*** Opening MATERIAL FOR THE TASK ***

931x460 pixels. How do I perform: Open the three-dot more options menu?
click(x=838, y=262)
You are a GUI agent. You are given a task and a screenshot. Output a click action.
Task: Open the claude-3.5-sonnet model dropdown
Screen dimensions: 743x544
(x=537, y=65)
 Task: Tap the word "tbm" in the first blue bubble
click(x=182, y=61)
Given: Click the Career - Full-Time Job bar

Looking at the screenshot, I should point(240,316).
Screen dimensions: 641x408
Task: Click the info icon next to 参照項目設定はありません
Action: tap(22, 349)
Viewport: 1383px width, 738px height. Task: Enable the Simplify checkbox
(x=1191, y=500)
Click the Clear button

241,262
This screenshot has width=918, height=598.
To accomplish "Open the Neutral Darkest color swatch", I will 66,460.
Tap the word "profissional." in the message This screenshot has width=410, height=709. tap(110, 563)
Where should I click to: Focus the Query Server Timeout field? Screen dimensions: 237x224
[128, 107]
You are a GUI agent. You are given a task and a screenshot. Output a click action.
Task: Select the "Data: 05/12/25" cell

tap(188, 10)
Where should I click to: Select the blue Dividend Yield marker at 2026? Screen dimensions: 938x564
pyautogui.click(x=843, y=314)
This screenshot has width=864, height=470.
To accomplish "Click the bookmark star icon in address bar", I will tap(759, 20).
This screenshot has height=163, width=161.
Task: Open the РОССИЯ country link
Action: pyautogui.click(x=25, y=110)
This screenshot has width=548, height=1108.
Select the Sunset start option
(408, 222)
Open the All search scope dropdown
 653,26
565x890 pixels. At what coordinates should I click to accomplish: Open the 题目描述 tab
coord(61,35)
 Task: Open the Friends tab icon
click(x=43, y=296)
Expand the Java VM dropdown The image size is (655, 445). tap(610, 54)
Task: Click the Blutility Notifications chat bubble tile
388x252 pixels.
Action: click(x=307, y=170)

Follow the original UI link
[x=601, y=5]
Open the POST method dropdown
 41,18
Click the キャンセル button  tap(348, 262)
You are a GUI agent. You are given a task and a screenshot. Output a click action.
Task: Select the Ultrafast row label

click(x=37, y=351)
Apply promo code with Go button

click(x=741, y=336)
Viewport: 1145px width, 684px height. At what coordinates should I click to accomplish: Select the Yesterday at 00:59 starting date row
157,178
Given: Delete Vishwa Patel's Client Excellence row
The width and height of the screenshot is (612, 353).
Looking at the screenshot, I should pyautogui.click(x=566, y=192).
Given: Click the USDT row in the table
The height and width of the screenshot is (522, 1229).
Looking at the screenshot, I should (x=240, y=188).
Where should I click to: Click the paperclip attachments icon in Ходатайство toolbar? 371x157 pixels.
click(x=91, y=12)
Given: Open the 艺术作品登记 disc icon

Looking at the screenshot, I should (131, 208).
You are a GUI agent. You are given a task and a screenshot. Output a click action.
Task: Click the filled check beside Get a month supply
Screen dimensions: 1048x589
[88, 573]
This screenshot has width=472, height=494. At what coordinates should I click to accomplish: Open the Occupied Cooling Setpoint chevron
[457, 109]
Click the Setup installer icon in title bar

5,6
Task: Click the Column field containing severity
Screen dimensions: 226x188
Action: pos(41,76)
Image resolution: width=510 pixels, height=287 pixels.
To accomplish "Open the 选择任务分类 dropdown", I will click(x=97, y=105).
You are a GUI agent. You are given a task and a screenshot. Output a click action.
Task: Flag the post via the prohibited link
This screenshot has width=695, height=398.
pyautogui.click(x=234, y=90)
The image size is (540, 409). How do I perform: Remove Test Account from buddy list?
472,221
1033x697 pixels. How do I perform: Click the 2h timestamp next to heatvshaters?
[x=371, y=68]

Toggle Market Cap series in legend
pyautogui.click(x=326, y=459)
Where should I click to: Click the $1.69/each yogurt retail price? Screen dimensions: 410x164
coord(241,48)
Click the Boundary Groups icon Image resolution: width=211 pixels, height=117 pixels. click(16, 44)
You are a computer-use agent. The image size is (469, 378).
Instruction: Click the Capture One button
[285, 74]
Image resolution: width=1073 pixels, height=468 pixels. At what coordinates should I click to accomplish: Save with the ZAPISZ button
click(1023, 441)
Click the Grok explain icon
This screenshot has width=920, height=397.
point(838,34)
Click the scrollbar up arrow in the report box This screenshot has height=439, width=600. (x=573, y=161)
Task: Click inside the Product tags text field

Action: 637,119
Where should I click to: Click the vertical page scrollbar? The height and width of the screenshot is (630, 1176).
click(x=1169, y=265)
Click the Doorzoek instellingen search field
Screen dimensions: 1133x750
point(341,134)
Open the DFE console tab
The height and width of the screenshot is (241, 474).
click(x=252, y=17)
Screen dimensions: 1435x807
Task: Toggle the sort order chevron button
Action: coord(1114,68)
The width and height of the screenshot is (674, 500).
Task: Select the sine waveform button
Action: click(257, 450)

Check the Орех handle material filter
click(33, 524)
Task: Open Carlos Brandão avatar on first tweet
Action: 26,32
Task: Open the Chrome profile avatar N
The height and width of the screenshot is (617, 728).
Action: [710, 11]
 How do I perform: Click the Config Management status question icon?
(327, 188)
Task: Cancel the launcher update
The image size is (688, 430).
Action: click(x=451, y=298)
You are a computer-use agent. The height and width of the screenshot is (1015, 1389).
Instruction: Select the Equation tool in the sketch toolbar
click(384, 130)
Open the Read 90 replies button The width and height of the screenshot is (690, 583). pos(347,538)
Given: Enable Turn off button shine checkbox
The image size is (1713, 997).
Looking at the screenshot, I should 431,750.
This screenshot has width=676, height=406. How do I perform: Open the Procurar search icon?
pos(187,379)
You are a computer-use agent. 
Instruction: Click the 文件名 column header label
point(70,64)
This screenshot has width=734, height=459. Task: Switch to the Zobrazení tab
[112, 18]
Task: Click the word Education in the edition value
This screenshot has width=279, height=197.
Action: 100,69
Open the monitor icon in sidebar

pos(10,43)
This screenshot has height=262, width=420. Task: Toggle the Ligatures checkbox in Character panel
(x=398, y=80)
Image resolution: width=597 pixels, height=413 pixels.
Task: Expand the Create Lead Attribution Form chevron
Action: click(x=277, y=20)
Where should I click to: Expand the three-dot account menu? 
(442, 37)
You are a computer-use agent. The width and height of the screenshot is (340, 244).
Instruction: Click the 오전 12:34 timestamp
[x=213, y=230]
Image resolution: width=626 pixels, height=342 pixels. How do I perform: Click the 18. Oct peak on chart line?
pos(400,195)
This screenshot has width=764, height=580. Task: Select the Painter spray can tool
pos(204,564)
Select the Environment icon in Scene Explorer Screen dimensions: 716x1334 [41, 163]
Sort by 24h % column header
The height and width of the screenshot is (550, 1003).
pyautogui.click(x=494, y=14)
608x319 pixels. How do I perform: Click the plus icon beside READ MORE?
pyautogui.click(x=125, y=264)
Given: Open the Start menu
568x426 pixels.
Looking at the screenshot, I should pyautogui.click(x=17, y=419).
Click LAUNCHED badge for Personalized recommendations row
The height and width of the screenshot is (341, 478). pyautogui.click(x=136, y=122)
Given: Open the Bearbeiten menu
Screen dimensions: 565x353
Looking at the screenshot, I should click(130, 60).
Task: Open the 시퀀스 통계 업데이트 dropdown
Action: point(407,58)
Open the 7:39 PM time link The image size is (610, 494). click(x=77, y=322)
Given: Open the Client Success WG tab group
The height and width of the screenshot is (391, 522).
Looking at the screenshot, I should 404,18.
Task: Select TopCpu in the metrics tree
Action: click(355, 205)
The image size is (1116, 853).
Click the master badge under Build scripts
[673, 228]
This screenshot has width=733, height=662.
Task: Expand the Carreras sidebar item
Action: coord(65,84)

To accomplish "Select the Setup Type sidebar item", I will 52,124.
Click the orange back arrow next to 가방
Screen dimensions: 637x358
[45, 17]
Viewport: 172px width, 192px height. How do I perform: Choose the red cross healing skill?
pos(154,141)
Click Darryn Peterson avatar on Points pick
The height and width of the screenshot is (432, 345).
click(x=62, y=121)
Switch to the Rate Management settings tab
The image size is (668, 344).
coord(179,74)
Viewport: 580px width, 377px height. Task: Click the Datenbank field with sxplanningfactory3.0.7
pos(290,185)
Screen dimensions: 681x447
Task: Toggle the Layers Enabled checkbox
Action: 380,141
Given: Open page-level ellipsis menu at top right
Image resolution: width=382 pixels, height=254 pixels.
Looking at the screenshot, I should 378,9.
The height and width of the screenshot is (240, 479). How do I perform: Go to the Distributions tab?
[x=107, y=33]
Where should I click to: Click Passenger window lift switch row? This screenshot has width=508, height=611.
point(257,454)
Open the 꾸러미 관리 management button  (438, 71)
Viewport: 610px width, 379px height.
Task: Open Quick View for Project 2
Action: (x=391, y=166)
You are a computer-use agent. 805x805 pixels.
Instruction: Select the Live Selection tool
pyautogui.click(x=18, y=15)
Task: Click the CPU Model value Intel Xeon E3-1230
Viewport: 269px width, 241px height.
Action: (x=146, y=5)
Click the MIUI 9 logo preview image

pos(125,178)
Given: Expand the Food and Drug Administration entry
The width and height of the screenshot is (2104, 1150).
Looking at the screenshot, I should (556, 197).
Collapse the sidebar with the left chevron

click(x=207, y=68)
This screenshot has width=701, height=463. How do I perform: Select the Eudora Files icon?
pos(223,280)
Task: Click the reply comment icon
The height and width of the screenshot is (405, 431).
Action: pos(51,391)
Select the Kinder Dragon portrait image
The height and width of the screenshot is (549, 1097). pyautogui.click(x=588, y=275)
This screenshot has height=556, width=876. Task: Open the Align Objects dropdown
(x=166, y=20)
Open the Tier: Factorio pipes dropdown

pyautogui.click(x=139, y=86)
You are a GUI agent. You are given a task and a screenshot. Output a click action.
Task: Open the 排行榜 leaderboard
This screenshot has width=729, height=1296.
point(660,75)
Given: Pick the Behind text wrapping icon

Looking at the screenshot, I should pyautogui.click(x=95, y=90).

*** Closing MATERIAL FOR THE TASK ***

# WHAT YOU ARE ASKED TO DO:
Going down from the first line of the entries above, restate each line word for word until the line holding "Task: Open the claude-3.5-sonnet" is done.

# ANSWER FOR THE TASK:
931x460 pixels. How do I perform: Open the three-dot more options menu?
click(x=838, y=262)
You are a GUI agent. You are given a task and a screenshot. Output a click action.
Task: Open the claude-3.5-sonnet model dropdown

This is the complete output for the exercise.